_Data shown:_
————
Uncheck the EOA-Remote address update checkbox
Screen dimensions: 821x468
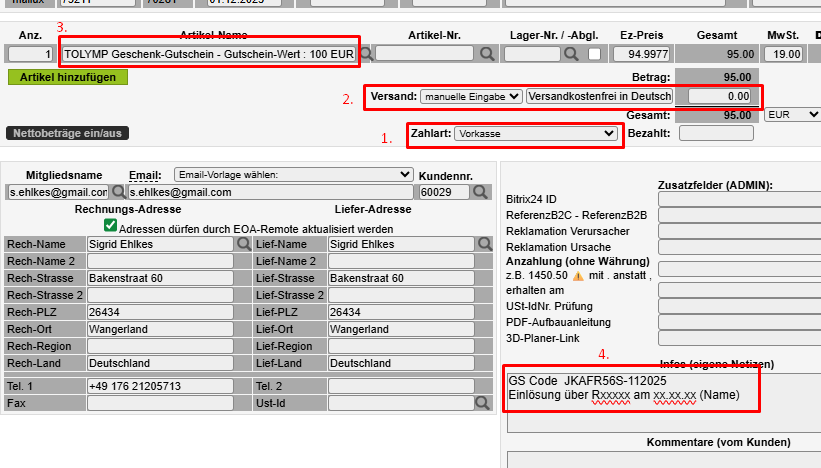110,227
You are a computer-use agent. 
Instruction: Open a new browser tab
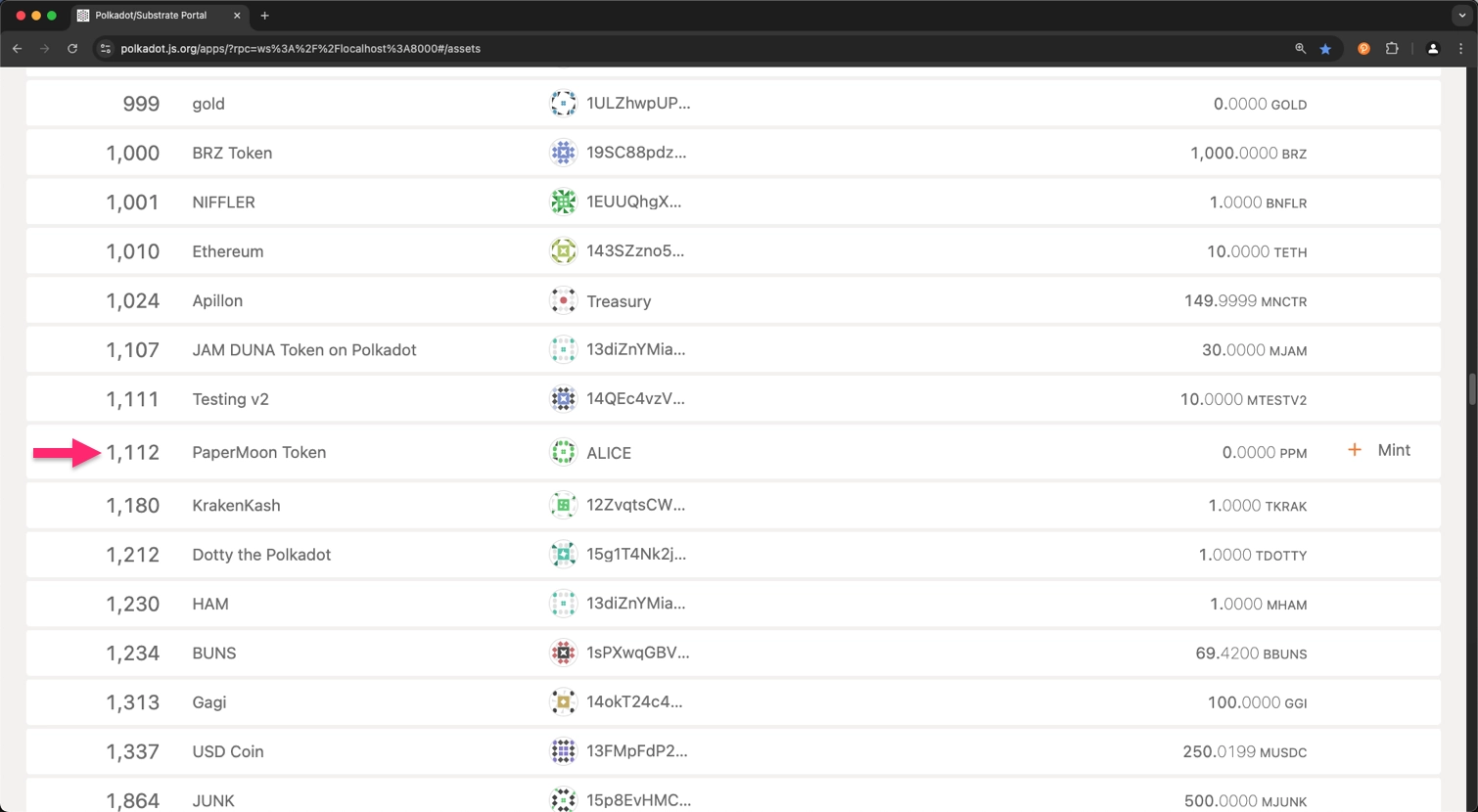click(x=264, y=16)
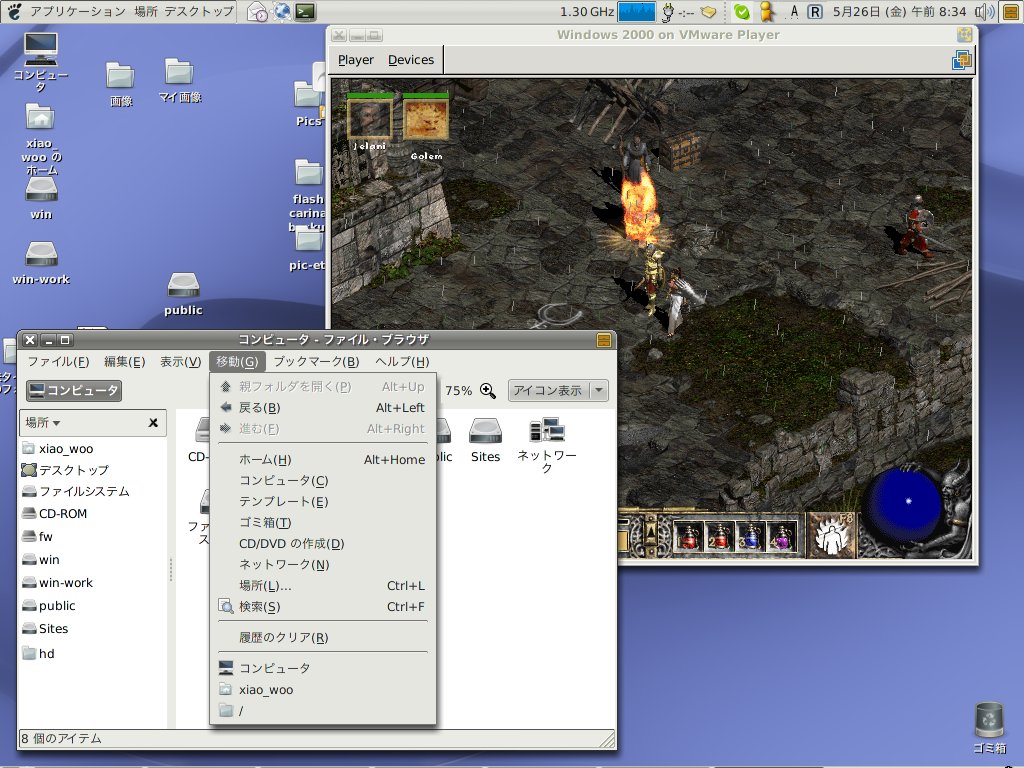
Task: Click the volume speaker icon in panel
Action: coord(984,12)
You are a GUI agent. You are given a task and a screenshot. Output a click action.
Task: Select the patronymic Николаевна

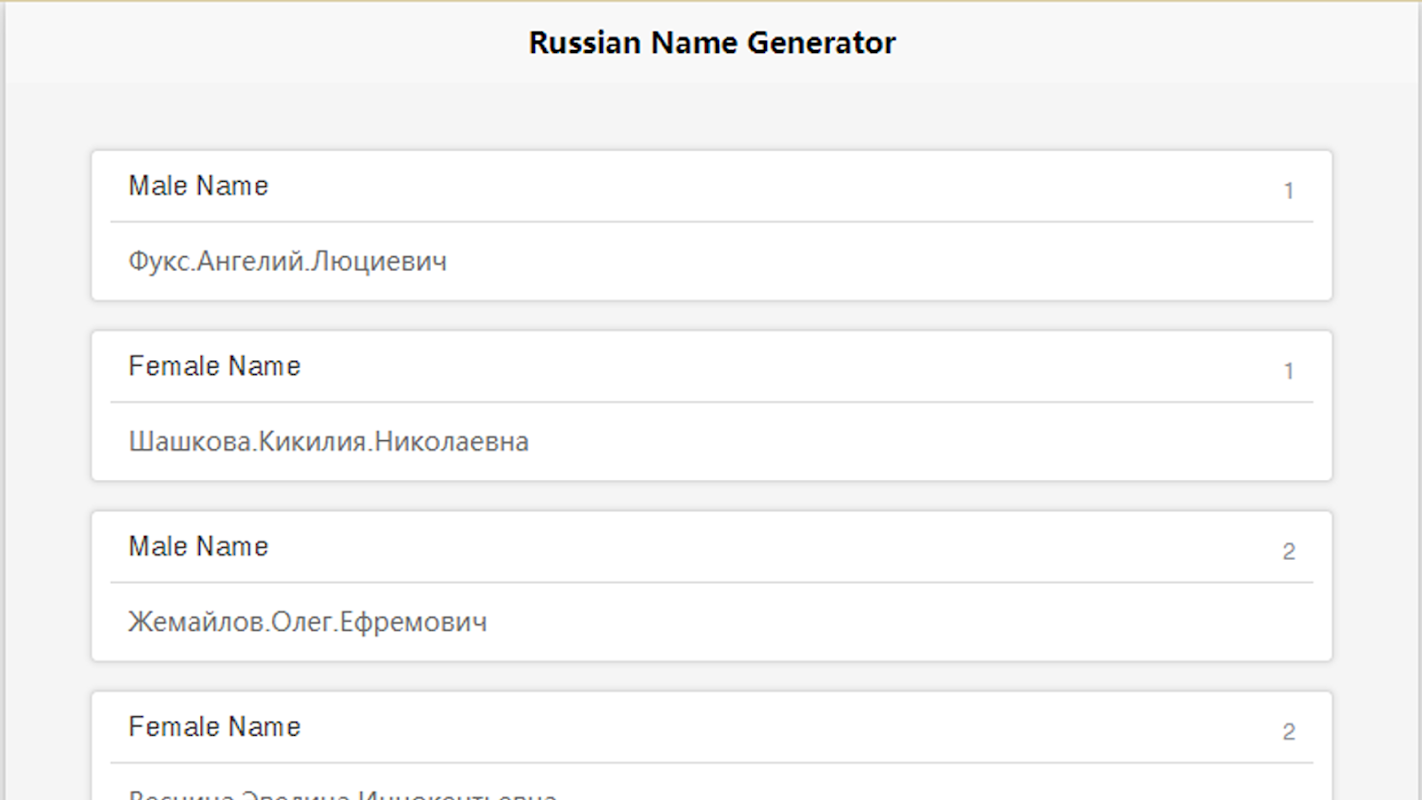[451, 442]
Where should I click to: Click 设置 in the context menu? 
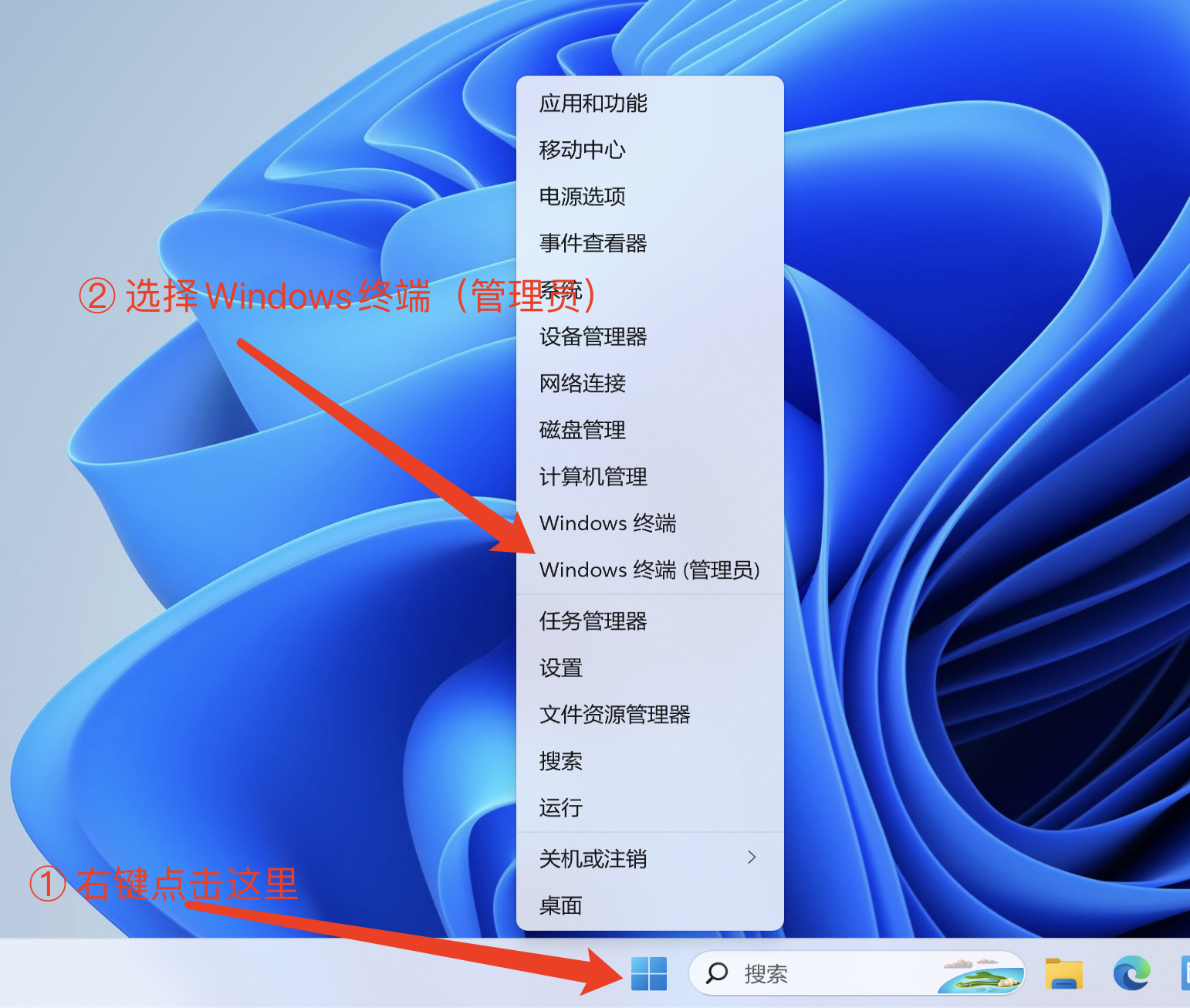pyautogui.click(x=650, y=668)
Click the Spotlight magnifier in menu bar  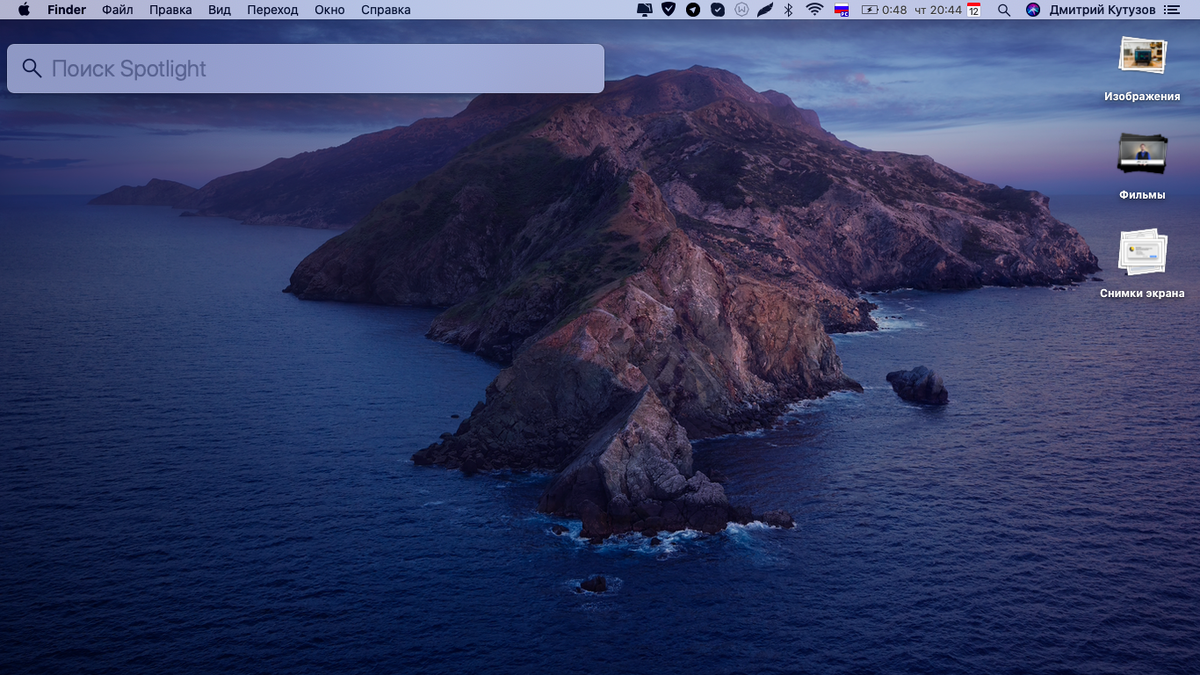coord(1004,10)
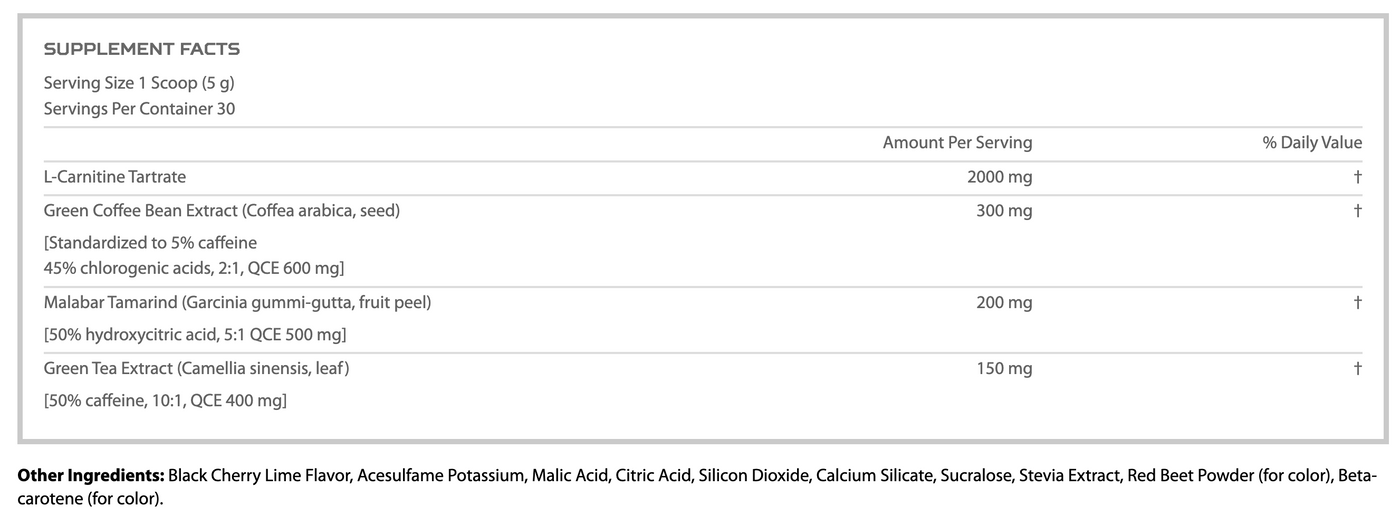Click the 200 mg amount value
This screenshot has height=516, width=1400.
point(1004,302)
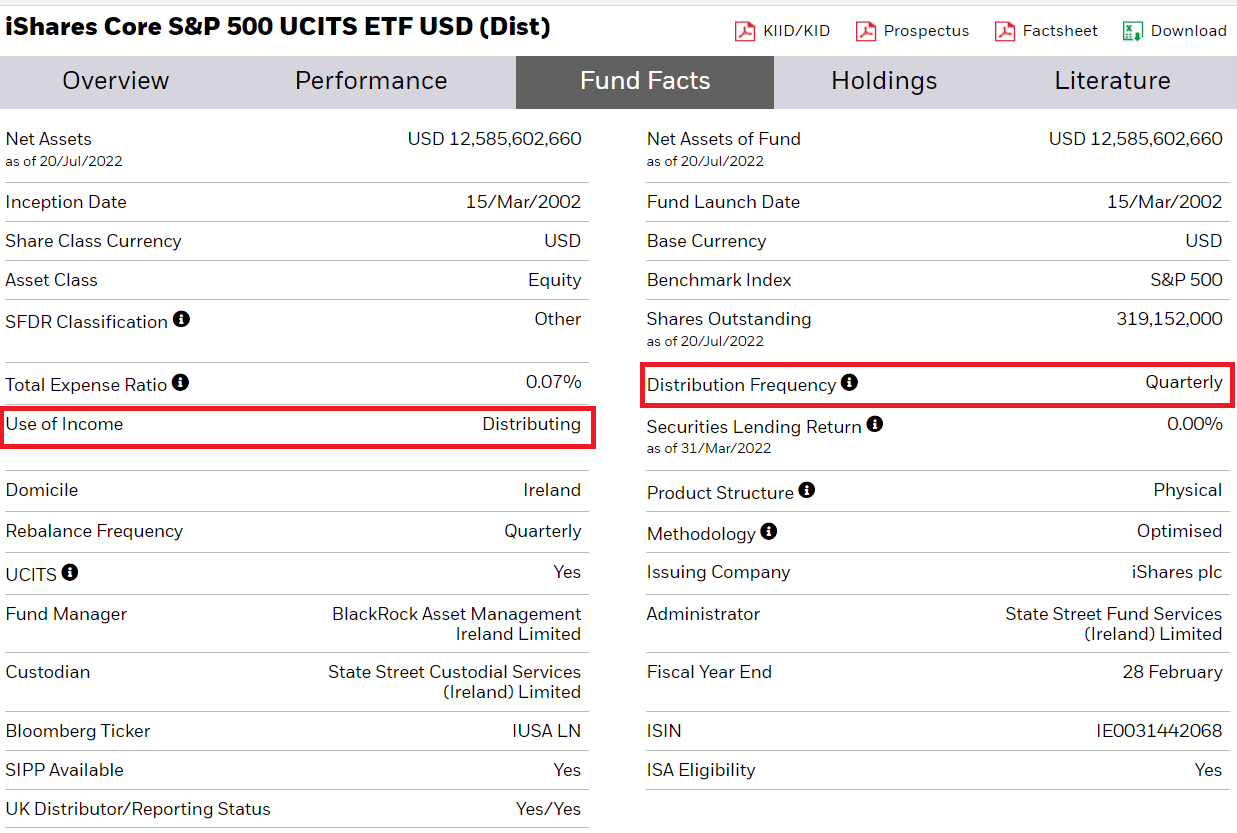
————
_Exercise brief:_
Copy out each line of the material that holds the word "agent".

_Answer area:_
You are a computer-use agent. 
You are a GUI agent. You are given a task and a screenshot. Output a click action.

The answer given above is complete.